REQUESTS:
1/ In the article on Francisco Trincao, which four players does it say have started on the right for Barça this season?
2/ Quote the article on Francisco Trincao from "Should he play" to "the Portuguese winger.".
3/ Write the next few sentences of the article on Francisco Trincao, starting after its final sentence.

PASSAGE SHOWN:
* BEGIN *

Francisco Trincao has not gotten off to a flying start at Barcelona. The Portuguese starlet has found himself amid immense competition for a starting spot in Ronald Koeman’s teamsheet. And so far, he has yet to show the quality which made Barcelona shell out €31 million to bring him to the Camp Nou from Braga.
The left-footed winger has had slight hitches so far in adjusting to life at Barça. This does not come as too big a surprise, considering he had only played 48 senior matches during his time in Portugal. For a player this raw, the step up to Barcelona is demanding and tricky. Maintaining confidence and fortitude is not an easy task, which has been quite apparent. But it is not all down to that. Several other factors could have made life difficult for Trincao at Barça.
Locking in assured game time at Barça is a big ask for any player, let alone a starting spot. Even more so, when the player comes from a foreign league without much experience to his name. Couple this with the recent crises Barcelona have gone through in these past few months, along with drastic changes in management and staff, and it all spells out a recipe for a rather unsuccessful stew.
The first important reason for Trincao’s stuttering start is the amount of sheer competition in attacking positions. Despite Ansu Fati’s lengthy injury layoff, Koeman has enough options to cause major selection headaches. And with the season’s schedule as gruelling as it is, rotation is necessary, making it even tougher for players to keep their sharpness intact.
Trincao had shown during his time at SC Braga, that he can be deployed anywhere across the frontline, however, his talents seem best utilized on the right-wing. This season, Barça have four other players who have started on the right — in Lionel Messi, a returning Ousmane Dembele and occasionally Antoine Griezmann and even young Pedri.
Should he play on the left, he has competition from Dembele and Pedri once again who are proving equally versatile. And more recently, Martin Braithwaite has also deputized on the left flank. The cycle of having to outperform these players to get more game time, but not being able to do so due to lack thereof has hindered the Portuguese winger.
Trincao at Braga vs Trincao at Barça
The contrast in styles with Trincao at Barça currently, compared to his time in Portugal is very evident. By nature, he is very fluid. A player who loves locating spaces and exploiting them and creating chances through interplay with his teammates. His rhythm on the ball aids him further, as he is more than capable of taking on defenders.
All these traits were evident during his stint with Braga. An air of unpredictability and excitement arose every time Trincao received the ball. He showed directness with quick turns and bursts forward with the ball and vertical runs but also showed composure by linking up with his teammates to create more spaces or slowing play down and providing width.
From Trincao’s heatmap last season, it’s fairly conclusive that he played most games on the right-wing, and that maximized his output. At Braga, he was encouraged to invert and drift inside to link up with his teammates, but he offered much more. He made breaking runs through the centre as well as crosses from out wide, feigning to cut inside and then moving out, a move very similar to Ousmane Dembele.
The Portuguese showed glimpses of all these traits from a very early age, as he broke through to the Braga first team. His willingness to receive the ball in transition and move towards the goal is apparent since his days with the B team. He also didn’t hesitate to pull the trigger as soon as he found a decent shooting position.
Additionally, he would also keep bombing down the right flank and deliver crosses and through balls on either foot. Facilitated by his immense energy and spatial awareness, he also made intelligent runs in behind the defence.

* END *

DATASET EXTRACT:

* BEGIN *

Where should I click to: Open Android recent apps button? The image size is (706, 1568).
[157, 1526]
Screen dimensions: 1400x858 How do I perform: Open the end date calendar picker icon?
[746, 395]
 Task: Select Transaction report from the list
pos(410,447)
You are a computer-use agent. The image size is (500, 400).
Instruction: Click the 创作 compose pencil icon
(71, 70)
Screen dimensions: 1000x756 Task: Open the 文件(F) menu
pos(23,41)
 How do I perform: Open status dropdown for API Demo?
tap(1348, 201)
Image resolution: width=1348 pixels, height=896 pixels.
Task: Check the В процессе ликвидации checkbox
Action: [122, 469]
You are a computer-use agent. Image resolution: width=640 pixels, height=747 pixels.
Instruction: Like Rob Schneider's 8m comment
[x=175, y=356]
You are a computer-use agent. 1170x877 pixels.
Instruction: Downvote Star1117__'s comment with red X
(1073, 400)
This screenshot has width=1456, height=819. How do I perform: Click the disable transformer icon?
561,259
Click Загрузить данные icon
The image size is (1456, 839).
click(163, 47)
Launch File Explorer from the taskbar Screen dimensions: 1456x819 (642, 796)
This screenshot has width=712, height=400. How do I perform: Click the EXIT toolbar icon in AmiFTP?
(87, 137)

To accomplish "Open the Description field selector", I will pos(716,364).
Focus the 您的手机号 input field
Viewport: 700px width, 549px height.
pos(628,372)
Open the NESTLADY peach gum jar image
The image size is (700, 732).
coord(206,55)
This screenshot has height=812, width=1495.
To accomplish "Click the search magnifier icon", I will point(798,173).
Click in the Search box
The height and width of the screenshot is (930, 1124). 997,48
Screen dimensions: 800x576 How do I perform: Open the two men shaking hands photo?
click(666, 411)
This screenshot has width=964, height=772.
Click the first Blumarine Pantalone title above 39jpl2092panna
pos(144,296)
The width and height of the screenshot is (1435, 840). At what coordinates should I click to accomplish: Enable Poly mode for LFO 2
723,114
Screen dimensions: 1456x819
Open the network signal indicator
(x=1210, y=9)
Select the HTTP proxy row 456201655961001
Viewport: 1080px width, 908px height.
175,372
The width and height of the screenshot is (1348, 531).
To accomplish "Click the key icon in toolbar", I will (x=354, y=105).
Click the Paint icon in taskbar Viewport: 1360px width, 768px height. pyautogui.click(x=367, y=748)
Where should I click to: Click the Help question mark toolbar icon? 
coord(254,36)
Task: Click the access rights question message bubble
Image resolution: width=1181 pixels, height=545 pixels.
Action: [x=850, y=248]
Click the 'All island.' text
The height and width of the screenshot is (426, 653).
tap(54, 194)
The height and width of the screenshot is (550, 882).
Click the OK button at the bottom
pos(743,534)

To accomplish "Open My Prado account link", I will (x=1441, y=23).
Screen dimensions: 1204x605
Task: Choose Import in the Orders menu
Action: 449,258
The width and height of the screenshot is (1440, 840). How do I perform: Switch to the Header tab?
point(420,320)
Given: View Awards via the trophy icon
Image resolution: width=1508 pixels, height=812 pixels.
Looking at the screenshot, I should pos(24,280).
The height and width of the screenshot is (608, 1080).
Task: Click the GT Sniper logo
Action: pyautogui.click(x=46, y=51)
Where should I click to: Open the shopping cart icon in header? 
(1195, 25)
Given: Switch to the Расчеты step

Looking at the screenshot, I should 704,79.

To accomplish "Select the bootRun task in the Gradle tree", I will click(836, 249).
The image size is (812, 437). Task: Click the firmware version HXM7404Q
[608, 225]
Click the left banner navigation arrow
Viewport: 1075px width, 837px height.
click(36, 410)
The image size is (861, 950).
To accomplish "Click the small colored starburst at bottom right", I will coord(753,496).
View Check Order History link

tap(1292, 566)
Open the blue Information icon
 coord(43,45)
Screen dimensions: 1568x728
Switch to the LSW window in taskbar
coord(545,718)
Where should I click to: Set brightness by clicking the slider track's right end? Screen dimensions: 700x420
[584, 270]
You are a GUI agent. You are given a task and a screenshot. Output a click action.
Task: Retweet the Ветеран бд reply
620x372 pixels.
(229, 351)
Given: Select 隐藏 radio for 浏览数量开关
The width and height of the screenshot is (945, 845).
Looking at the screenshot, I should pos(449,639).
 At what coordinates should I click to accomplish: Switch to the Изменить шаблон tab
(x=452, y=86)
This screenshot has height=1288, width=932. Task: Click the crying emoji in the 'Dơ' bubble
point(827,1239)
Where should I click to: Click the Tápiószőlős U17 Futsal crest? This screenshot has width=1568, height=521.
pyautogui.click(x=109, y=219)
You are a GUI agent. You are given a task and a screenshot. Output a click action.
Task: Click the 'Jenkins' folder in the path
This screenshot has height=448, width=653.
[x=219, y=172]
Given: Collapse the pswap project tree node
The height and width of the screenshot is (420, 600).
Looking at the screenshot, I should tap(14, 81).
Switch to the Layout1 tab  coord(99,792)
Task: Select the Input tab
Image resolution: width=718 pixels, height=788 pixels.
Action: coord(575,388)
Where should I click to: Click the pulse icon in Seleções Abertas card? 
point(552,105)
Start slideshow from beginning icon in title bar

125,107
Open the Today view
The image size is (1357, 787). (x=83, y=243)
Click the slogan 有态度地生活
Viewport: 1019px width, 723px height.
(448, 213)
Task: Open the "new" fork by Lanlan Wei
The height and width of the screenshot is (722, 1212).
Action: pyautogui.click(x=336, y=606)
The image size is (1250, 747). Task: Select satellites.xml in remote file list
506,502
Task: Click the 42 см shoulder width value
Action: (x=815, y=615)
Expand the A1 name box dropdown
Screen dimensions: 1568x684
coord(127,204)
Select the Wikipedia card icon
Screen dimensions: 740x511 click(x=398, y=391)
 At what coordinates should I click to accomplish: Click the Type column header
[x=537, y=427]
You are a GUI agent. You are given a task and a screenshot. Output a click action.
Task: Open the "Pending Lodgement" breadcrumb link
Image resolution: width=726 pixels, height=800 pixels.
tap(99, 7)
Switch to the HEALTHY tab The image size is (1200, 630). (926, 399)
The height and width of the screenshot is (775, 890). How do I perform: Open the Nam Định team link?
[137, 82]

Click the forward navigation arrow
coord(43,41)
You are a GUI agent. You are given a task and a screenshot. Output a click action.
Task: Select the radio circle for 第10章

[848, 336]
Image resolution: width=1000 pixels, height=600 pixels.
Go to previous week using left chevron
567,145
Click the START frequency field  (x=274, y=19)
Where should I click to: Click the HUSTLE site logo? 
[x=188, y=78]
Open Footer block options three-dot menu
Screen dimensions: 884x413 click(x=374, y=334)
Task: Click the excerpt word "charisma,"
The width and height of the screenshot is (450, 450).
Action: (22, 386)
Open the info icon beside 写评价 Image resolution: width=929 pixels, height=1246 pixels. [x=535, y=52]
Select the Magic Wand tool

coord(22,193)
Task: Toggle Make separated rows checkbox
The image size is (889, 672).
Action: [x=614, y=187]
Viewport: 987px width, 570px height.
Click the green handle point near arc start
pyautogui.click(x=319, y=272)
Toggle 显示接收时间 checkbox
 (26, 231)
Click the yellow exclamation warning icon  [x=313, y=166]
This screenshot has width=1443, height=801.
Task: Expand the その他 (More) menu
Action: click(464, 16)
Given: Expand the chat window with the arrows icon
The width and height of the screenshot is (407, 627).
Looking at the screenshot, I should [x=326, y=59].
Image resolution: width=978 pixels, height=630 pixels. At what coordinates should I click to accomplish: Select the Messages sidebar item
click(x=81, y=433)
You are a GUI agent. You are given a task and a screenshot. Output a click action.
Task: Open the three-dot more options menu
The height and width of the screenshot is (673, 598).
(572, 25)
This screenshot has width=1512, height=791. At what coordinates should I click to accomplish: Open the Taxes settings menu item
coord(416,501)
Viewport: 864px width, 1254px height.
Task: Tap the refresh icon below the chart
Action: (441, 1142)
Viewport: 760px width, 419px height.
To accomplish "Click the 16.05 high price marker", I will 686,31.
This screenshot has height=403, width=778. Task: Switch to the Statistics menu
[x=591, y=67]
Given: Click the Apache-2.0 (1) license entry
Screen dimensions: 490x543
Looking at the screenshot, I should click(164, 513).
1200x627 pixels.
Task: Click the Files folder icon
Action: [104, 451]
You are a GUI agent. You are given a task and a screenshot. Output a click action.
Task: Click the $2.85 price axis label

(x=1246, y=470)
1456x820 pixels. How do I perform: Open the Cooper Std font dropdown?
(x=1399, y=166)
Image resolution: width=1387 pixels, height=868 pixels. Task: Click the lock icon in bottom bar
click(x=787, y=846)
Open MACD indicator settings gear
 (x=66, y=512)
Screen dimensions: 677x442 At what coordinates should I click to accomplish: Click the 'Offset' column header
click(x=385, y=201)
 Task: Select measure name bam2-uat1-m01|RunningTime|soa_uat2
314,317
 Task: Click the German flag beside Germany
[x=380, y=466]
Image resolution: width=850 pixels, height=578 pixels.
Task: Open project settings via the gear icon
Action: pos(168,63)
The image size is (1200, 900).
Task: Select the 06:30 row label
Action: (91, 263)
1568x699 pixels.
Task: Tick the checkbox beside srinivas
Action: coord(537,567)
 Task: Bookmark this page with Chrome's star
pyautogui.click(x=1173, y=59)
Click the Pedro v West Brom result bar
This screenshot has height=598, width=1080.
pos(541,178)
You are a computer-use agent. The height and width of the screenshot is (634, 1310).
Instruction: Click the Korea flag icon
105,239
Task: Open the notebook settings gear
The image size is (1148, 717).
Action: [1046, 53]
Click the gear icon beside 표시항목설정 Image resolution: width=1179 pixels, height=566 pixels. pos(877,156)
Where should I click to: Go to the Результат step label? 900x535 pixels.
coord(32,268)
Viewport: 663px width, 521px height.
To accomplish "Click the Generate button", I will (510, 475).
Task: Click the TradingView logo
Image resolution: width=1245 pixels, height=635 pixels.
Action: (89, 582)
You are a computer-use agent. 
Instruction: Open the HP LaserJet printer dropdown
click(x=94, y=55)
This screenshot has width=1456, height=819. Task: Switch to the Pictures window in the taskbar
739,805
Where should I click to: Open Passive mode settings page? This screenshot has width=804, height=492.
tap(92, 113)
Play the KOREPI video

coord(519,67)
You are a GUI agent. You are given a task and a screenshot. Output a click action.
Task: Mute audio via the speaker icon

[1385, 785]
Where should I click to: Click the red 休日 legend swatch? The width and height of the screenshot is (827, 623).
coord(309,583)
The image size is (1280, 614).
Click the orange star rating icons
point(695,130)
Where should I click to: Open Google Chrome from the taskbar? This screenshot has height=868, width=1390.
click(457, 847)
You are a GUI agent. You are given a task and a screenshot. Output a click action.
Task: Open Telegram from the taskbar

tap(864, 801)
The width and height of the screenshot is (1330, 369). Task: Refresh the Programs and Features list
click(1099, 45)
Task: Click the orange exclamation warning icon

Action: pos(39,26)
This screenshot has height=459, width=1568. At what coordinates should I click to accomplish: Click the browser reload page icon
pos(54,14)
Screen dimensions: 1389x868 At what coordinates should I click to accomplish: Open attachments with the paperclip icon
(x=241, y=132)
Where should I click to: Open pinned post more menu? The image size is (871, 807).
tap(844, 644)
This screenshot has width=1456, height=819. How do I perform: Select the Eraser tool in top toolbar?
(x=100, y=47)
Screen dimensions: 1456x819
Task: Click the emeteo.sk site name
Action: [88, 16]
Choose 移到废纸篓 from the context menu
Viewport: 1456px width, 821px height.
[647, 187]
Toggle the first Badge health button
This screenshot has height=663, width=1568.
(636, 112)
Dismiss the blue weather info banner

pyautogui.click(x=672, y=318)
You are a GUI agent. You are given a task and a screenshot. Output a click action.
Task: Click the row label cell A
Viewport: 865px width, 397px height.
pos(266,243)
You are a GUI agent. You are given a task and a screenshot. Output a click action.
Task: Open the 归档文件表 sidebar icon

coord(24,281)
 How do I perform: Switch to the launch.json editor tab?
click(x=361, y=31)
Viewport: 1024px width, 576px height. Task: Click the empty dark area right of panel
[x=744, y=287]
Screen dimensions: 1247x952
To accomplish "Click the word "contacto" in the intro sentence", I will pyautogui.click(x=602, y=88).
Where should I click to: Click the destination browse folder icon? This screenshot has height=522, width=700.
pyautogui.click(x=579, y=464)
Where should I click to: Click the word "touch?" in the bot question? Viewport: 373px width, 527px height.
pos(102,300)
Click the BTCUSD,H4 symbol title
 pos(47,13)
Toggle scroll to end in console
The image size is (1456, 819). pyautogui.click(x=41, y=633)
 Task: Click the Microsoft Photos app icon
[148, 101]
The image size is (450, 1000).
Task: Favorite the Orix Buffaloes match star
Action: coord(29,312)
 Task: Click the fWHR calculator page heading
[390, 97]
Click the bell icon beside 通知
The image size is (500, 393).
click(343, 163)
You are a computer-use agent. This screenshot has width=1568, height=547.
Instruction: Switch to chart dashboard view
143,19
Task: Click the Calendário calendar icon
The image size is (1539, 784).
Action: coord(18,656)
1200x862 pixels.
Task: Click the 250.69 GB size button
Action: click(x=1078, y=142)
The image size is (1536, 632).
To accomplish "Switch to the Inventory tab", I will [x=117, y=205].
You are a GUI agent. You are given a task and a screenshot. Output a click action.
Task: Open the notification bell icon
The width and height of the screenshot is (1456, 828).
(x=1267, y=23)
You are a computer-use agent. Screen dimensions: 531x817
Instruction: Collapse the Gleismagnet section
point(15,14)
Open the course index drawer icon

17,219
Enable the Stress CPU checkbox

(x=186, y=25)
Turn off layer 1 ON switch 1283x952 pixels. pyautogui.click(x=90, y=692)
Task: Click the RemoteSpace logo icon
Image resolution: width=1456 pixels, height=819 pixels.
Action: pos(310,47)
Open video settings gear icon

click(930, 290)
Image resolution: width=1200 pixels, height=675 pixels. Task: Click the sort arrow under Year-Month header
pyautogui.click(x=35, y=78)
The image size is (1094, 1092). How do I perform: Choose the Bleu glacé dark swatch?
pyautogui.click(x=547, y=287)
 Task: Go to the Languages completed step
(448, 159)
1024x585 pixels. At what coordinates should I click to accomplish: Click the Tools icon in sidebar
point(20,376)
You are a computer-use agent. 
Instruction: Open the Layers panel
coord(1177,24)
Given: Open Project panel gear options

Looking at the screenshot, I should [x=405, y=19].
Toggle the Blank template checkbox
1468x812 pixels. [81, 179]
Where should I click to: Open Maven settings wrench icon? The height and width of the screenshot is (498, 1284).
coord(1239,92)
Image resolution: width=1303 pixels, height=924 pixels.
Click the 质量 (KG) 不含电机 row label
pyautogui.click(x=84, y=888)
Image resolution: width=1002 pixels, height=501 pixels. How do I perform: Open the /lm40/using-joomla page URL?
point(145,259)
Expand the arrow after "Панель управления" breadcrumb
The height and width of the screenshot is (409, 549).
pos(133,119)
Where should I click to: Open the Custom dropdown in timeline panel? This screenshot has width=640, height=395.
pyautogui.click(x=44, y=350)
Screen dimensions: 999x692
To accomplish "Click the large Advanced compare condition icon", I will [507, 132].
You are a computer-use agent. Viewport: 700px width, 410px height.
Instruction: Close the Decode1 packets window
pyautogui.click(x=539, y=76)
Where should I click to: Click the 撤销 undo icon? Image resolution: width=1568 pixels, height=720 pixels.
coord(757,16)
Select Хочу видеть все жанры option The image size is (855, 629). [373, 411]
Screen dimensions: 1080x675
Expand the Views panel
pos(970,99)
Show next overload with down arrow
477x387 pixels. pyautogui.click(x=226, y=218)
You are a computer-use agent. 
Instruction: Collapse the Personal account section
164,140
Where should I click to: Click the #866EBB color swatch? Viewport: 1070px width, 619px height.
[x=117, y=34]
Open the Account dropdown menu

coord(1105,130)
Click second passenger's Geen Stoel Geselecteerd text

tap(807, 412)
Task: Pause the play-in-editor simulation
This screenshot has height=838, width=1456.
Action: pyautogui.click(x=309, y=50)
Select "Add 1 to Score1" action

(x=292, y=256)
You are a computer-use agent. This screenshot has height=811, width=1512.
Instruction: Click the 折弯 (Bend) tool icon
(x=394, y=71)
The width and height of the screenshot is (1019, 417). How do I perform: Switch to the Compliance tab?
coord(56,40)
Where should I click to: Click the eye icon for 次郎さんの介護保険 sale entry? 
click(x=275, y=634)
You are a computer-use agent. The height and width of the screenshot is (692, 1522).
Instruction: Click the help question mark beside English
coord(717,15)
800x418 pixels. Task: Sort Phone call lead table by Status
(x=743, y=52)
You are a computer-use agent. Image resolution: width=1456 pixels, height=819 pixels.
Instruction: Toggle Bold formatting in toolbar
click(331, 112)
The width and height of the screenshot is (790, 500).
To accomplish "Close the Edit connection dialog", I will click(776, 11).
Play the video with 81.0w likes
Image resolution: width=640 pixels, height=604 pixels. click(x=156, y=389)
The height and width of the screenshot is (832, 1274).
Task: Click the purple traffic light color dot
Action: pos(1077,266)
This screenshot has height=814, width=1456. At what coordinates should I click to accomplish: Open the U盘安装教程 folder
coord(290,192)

* END *

ANSWERS TO THE EXERCISE:
1/ Lionel Messi, Ousmane Dembele, Antoine Griezmann, Pedri

2/
Should he play on the left, he has competition from Dembele and Pedri once again who are proving equally versatile. And more recently, Martin Braithwaite has also deputized on the left flank. The cycle of having to outperform these players to get more game time, but not being able to do so due to lack thereof has hindered the Portuguese winger.

3/
Woes at Barça
There is one very prominent difference in Trincao at Barça with regards to his game. The lack of unpredictability. Every time he gets the ball, he seems to have only one objective — to cut inside. While this is one of his key strengths, it has made him extremely easy to neutralize.
His natural tendency to move into spaces is already limited due to the deeper defensive lines in La Liga. He cannot constantly hug the touchline since it does not allow the overlapping fullback much room and neither can he stay infield since there are already too many players occupying central areas. Due to this, he has not found himself in as many goalscoring or creating positions as he would like.
Thus, the lack of goal contributions. Another factor which is hampering his confidence and expressiveness. In his 18 games for the Blaugrana so far, he has managed only the one assist, a simple pass to Messi in the 4-0 win against Osasuna.
Koeman’s tactical stubbornness and strange rotation
Koeman always seems keen on starting with a 4-2-3-1 setup but insists on using way too many similar profiles. Lining up with two or more players like Messi, Griezmann, and Coutinho is severely detrimental to a winger who likes to cut in. The aforementioned trio always prefers to stay central, and as Messi likes to drop deep and drive with the ball, Trincao’s role is highly restricted.
Add to this the strange periods of game time Koeman gives to Trincao and matters become worse. The 20-year-old is yet to start a game in La Liga, and as a substitute, he has played just more than a half of football. Merely 15-20 minute spells more often than not. Which, for a player trying to adapt to a new system, is rather comical.
Hence, there has not been much scope for him to adjust his style to match the defenders in Spain. Additionally, Koeman tinkering with the squad every time he has started in the Champions League means he has not had a way to get a read on his teammates’ styles either.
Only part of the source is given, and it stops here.